Hawad, Vent Rouge. Éditions de l’Institut du Tout-Monde, 2019, translated from Tuareg.
One morning of March 2022, Paris awoke under a thin layer of ochre sand. Overnight, the red wind had meticulously stained the roofs, cars, and streets of the French capital. A faint whisper rose from the streets and the press: this time, the annual springtime occurrence for the Mediterranean coastline was of exceptional scale. The Spanish sky was turning crimson, the snows of the Alps were “stained” with yellow, and the sandy wind was reaching as far as Luxembourg. A subterranean rumor followed the gusts: the Saharan sands, carried all this way by the Sirocco winds, were said to be radioactive. Such news came with scientific reassurance. The toxicity was supposed to be minor and these infinitesimal particles would not entail any health risks for the inhabitants of Europe.

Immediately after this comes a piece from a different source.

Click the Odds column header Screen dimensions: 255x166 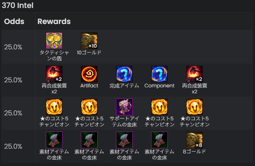click(14, 21)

In the reporting’s blind spot lies a geography: the Sahara itself and the beings—humans, animals, plants—who live in the heart of these poisoned soils. How does the Sahara speak? Can the solitary voices and bodies have a say in the eye of the storm? Let’s trace the wind back to its origins and settle in the center of the fracture, where it blows the hardest.
Atomic plowing and toxic pastures: the Sahara of states ///
Between 1960 and 1966, fifty-seven nuclear experiments and chemical tests were carried out by France in the colonial Sahara and later in the “independent” Algeria. To talk about this nuclear episode that plowed the soil of Ahaggar, my father used to share a memory-image with me. In the Aïr, hundreds of kilometers southeast, he saw the day in the middle of the night. He was drinking his milk when behind him, a flash of light and a dull roar tore space and time apart.